I mean, all of us do a lot of work in advising campaigns. And a big part of what we’re dealing with there is that we want to avoid unhappy surprises. We also want to manage the momentum. We don’t want to burn up all of our enthusiasm in one day or one week. And so all those become important parts of how we make decisions.

So the topic that we’re talking about, when to go public, I like to talk about that in the very first conversation as I’m working with the clients, because there’s two fears. One person wants to go public with it today or yesterday, and it’s too soon. And then there’s some person who’s probably, kind of like me, they’re very conservative, and I don’t want to go public with it until after we crossed the goal.

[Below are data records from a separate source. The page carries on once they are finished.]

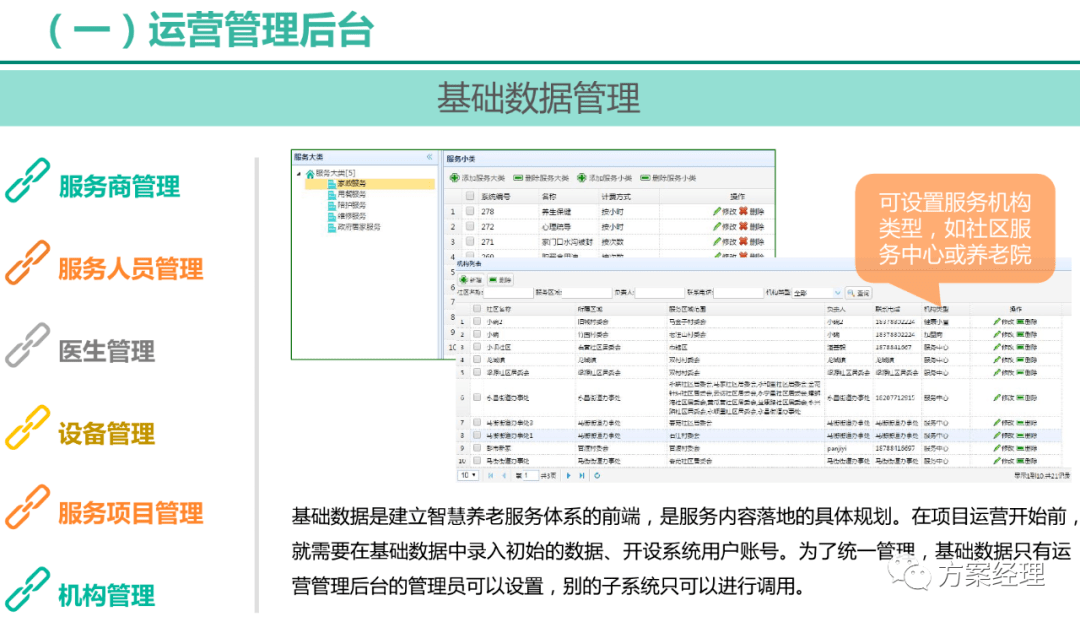The height and width of the screenshot is (622, 1080).
Task: Open the 机构类型 dropdown showing 全部
Action: coord(816,293)
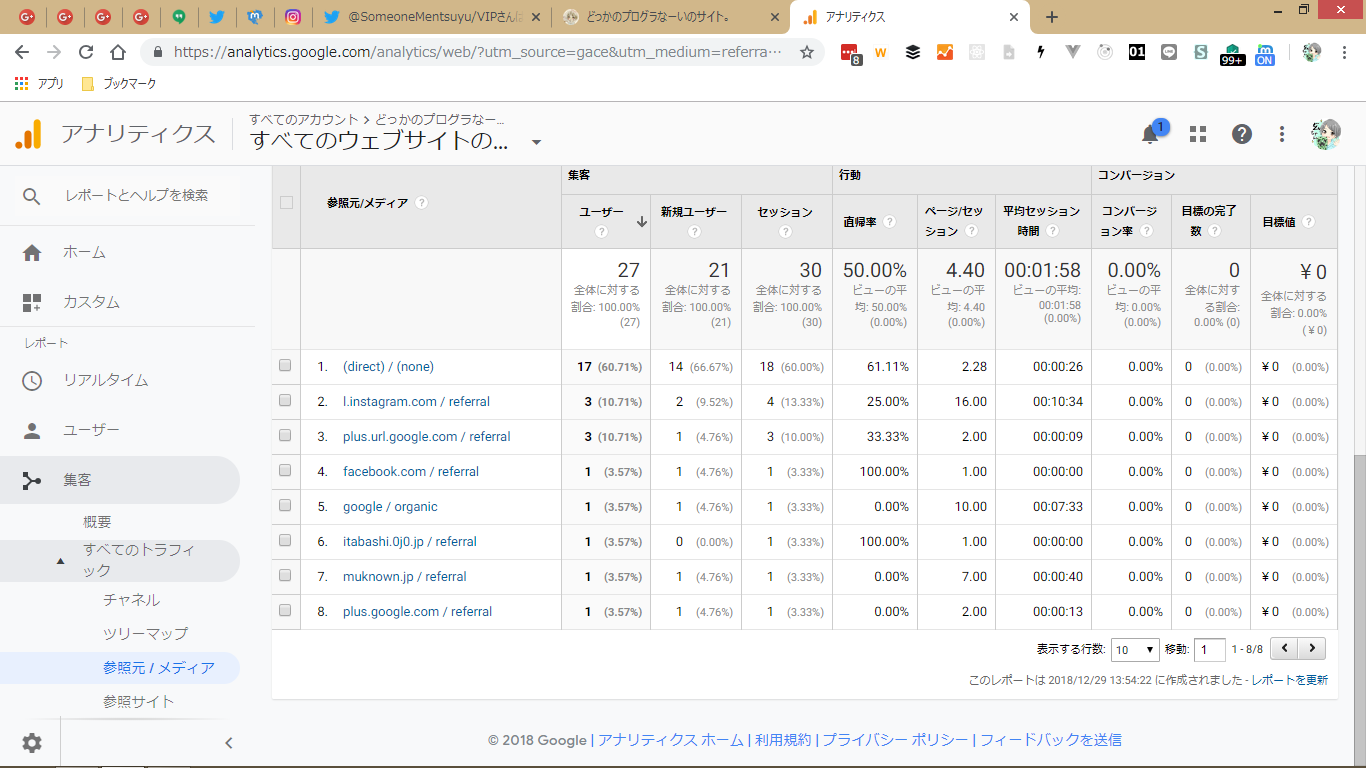Expand the website view selector dropdown arrow
Screen dimensions: 1366x768
pos(536,142)
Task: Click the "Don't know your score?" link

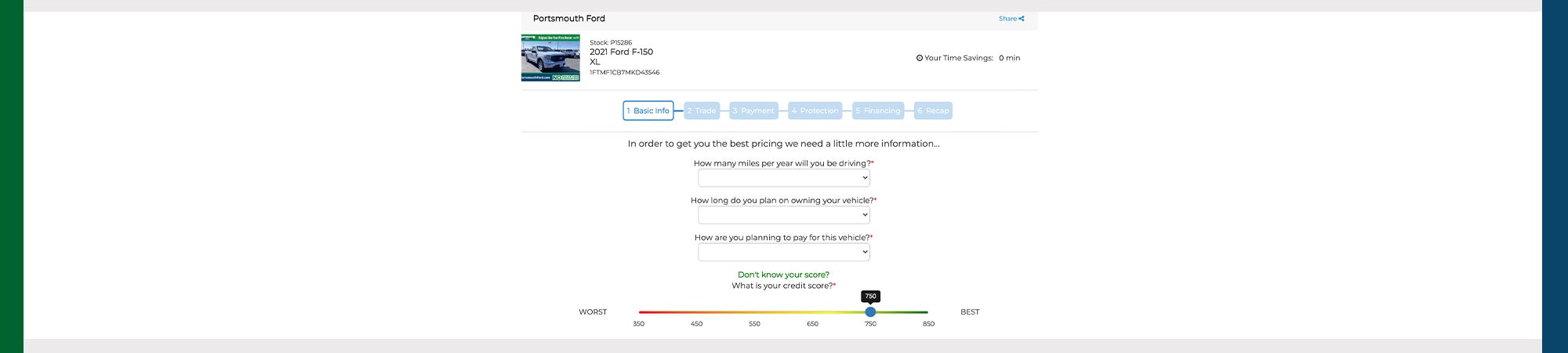Action: click(783, 275)
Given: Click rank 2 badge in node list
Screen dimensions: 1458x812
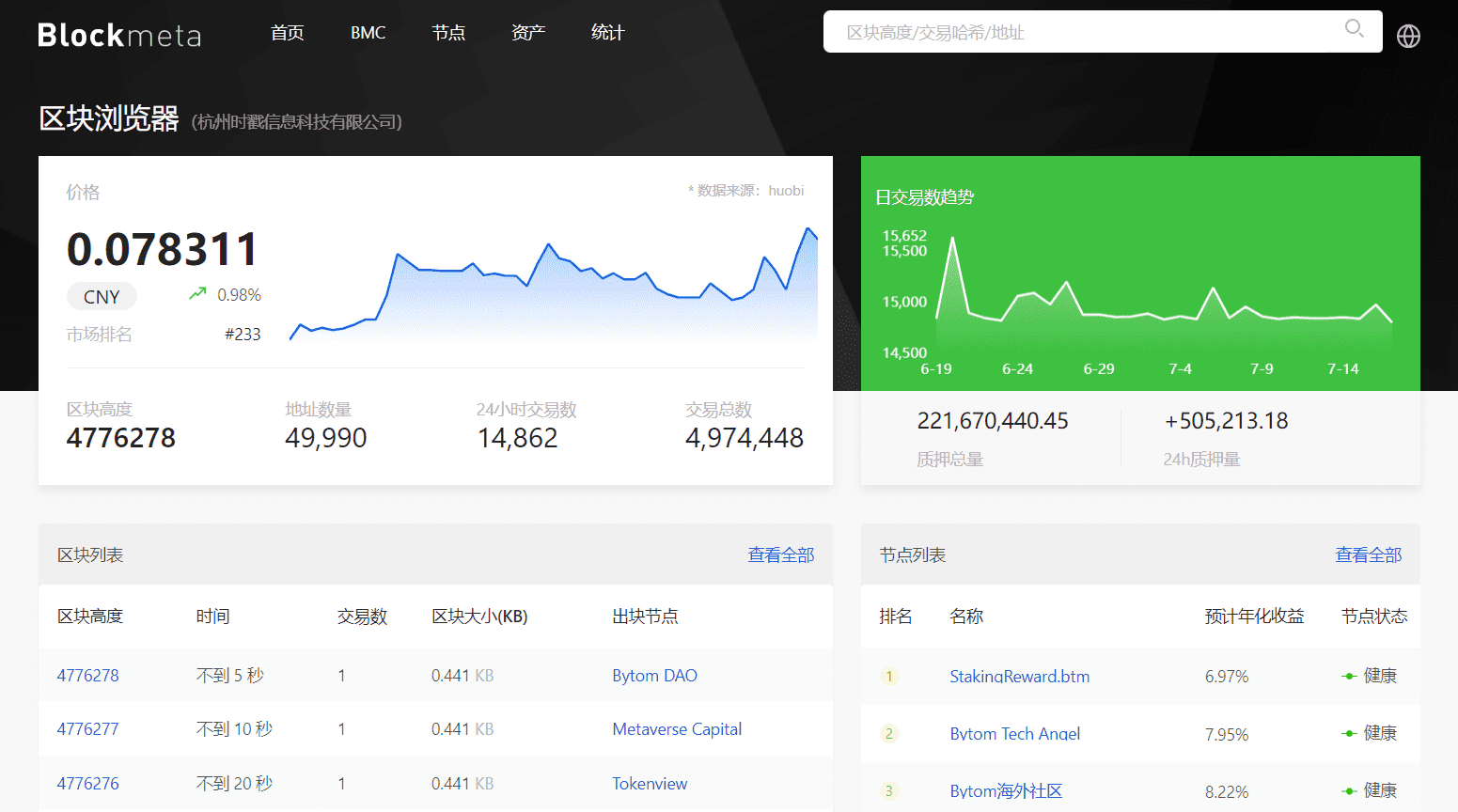Looking at the screenshot, I should (x=889, y=733).
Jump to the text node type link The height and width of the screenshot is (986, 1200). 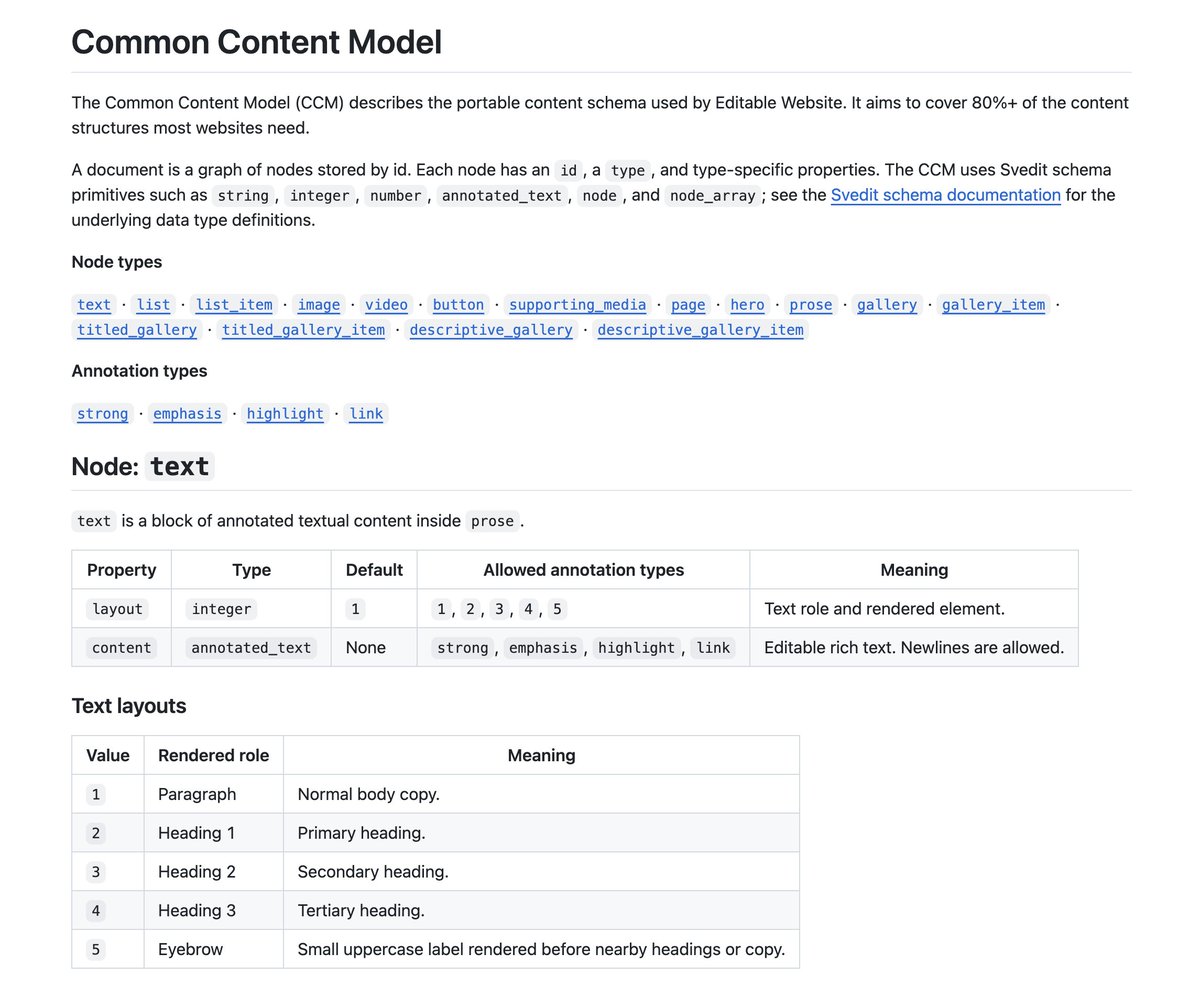pos(94,305)
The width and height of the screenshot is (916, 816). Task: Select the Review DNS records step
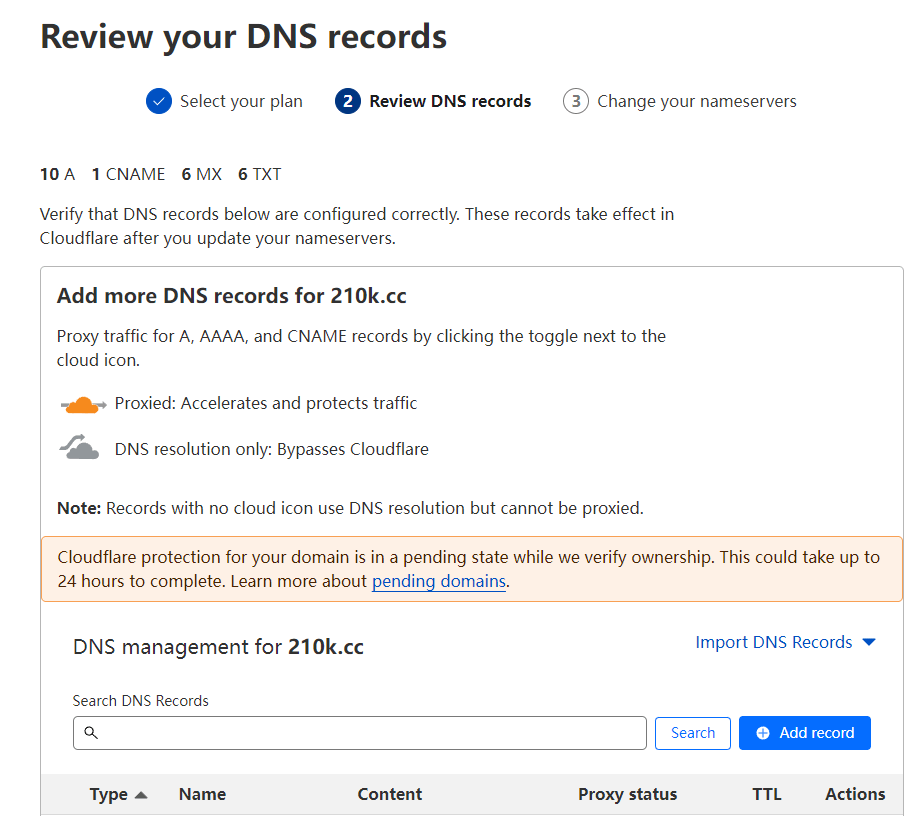coord(450,101)
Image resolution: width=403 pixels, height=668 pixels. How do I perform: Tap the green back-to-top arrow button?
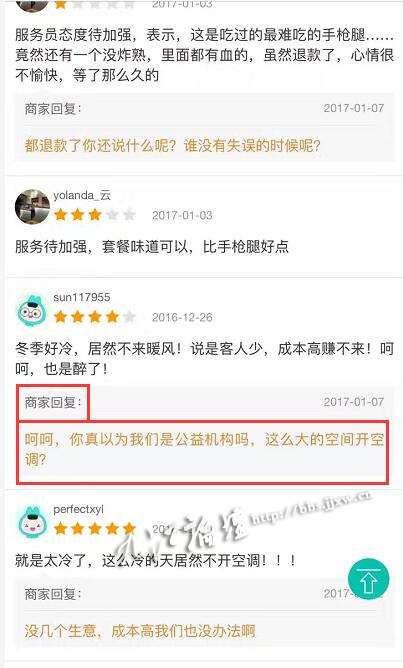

Well, that’s too late. But if we just start early on setting expectations. “Here’s about when we’re going to go public. Here’s how we’re going to decide precisely when to go public. Here’s who is going to be involved in that decision.” So these people have input.

Ultimately, and again, I’m going to voice this from a standpoint of, let’s say the CEO that is in conversation with the board chair and this really isn’t a governance decision per se. This really is more, one of leadership. So the CEO might say to the board chair, something like this, “As much as I’d love to put the weight of this decision on your shoulders, I realized that the reason you hired a smart person to work here and to lead the organization is to make some of these important decisions, but I’m not going to make the decision in a vacuum. Here is the framework that we’re using. Here are a couple of key deciding factors that are going to help us decide whether it’s going to be on Wednesday morning or Thursday night. And I’m just curious if it was entirely up to you. I’m not asking you to do that, but if it was entirely up to you, what would be some of your considerations?”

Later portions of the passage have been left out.